Bob Stratton: Good morning, everybody. As John said, I’m Bob Stratton, the director of the Financial Services Department. I’m going to give you a quick overview of our staff, what we’re up to in operations, our contracting process, some green initiatives that ARIN has gotten into, and some basic financial trends both at ARIN and in the environment at large. Val, Cathy and Tammy’s staff are back at the office. Tammy has been here at the registration desk. Hopefully you’ve had a chance to meet with her. They do a great job.
Operations: We’re currently working with Mark’s staff on integrating the accounting system into ARIN Online. There are some challenges there. The data model is different in the accounting system than in the registration data. So we’ve got some work to do.
We’re also working on our overdue maintenance cleanup. We pretty much caught up. As you guys have heard in the past, we had some overdue allocations that we took care of a few years back. So now we’ve worked on the maintenance. This is more of a manual process than we would like. And when ARIN Online is integrated, hopefully our reminder process can be automated for this as well.
Speaking of the e-mail process, I’ll show you in the next slide how we have a reminder process set up for the allocations. We’ve improved our monthly accounts receivable report which helps us close the books at a faster manner. There was a discussion on ARIN Discuss related to the invoice doesn’t have any wording related to revocation. Well, I wanted to outline what our actual reminder process is for the allocation invoices we send out. We send the invoices out in an e-mail to the billing POC two months before they’re due. A month later we send a reminder to the billing, admin and tech POCs. When it’s due, we send another reminder to the same three. After it’s a month overdue, we send another reminder to the same three and we mention revocation. 60 days, stronger language, revocation again. So, in essence, the billing tech and admin POCs should know what’s going on by this point. After that, we then turn it over to RSD about 90 days, and there’s one more e-mail sent, and then RSD looks for somebody to, any POCs associated with it. So we want to make sure that people are aware before we revoke space for non-payment, and we think we’re being fairly robust in this process. When ARIN Online kicks in, and we’re integrated, hopefully you would be able to go at any given point in time and check your status of your invoice whether paid or unpaid, and if there’s any threat of revocation. So we look forward to that day.
We’ve got a contracting process in place. Basically review all contracts that come in. We look for certain aspects of it.

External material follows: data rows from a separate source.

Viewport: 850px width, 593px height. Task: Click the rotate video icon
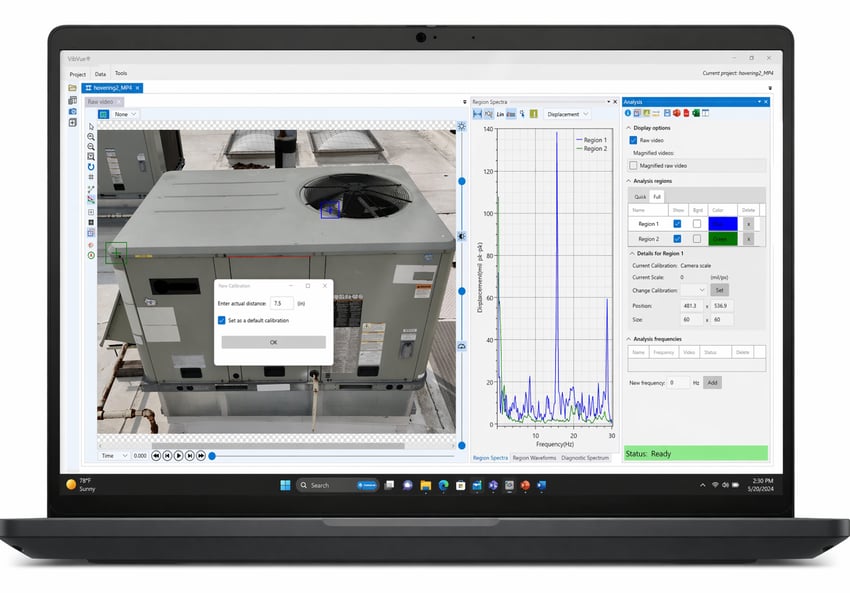click(x=91, y=167)
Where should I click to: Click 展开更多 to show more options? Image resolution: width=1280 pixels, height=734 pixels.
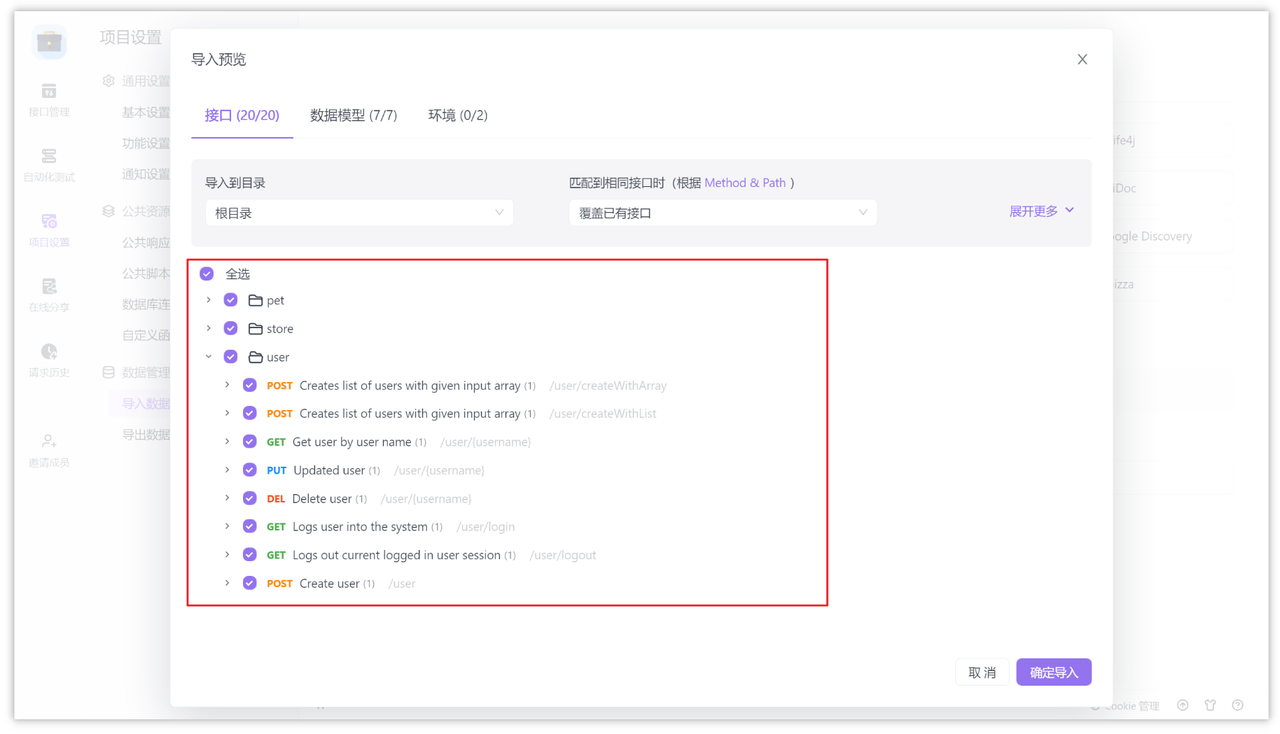tap(1034, 211)
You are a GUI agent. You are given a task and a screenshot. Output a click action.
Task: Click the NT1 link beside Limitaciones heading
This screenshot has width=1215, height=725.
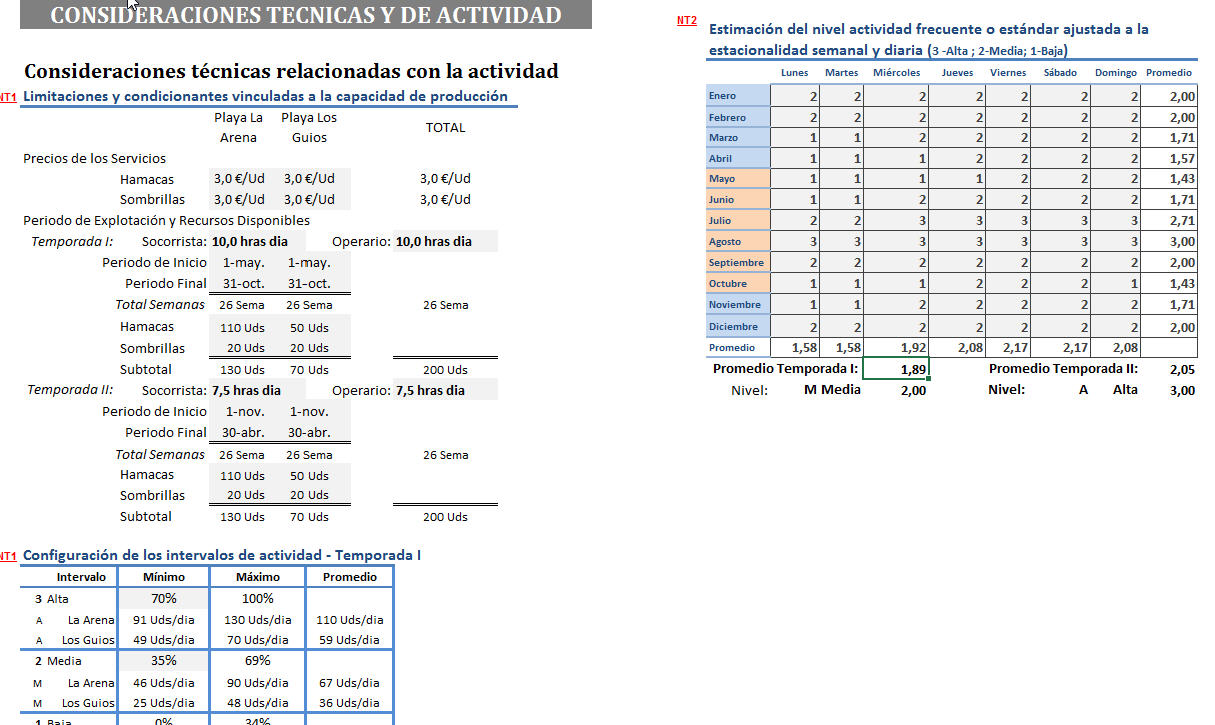(x=8, y=97)
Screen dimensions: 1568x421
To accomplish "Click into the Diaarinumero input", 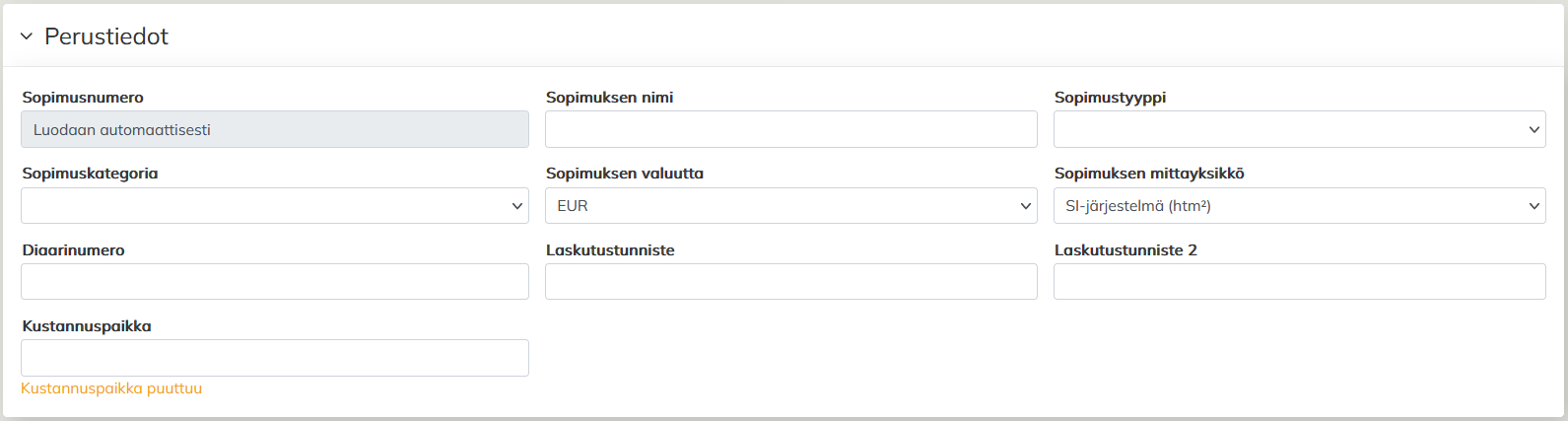I will click(275, 282).

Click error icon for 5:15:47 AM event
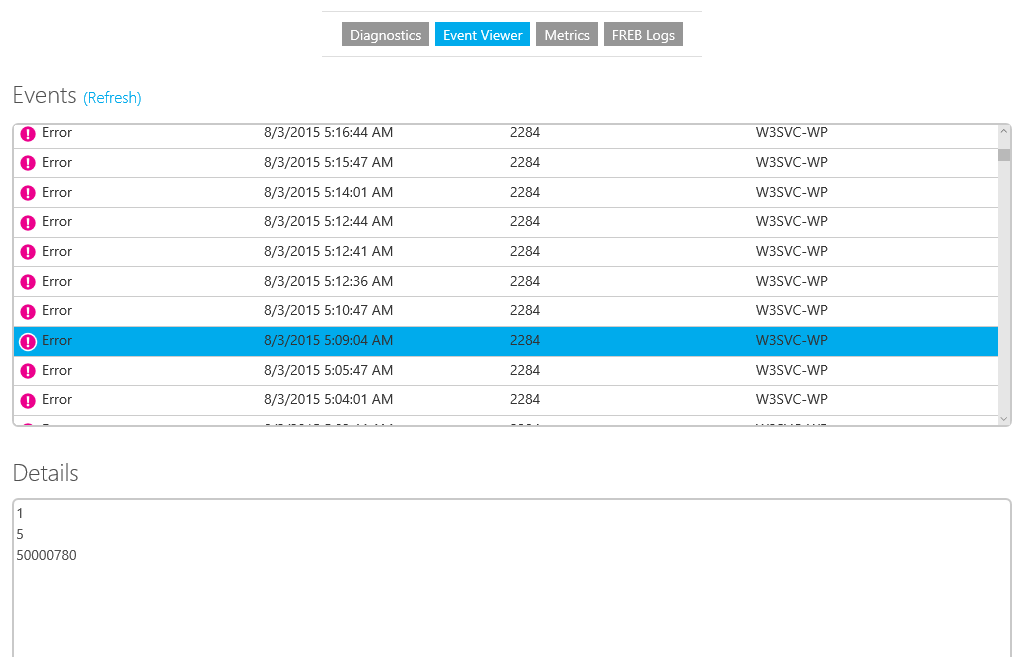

That’s where we have a standard contract template so that we want to check off that terms and conditions that protect ARIN as an organization are in place and any contract that we engage in. We also have an RFP process in place, Request for Proposals. We’re inundated occasionally in that. But we have efforts mostly related to engineering that we need outside vendors for.
Some ARIN green initiatives: You can read the list of everything that’s going on in the office. Also, just to let you know, occasionally Mark Kosters rides his bike into work, which is a frightening sight, but that’s all right.
The main thing I want to point out here is the Board has directed us to buy carbon offsets for travel by staff, Board, and ASO and the AC. And we will engage in that next year. And we’re continually to look for any improvements that we can do in this area.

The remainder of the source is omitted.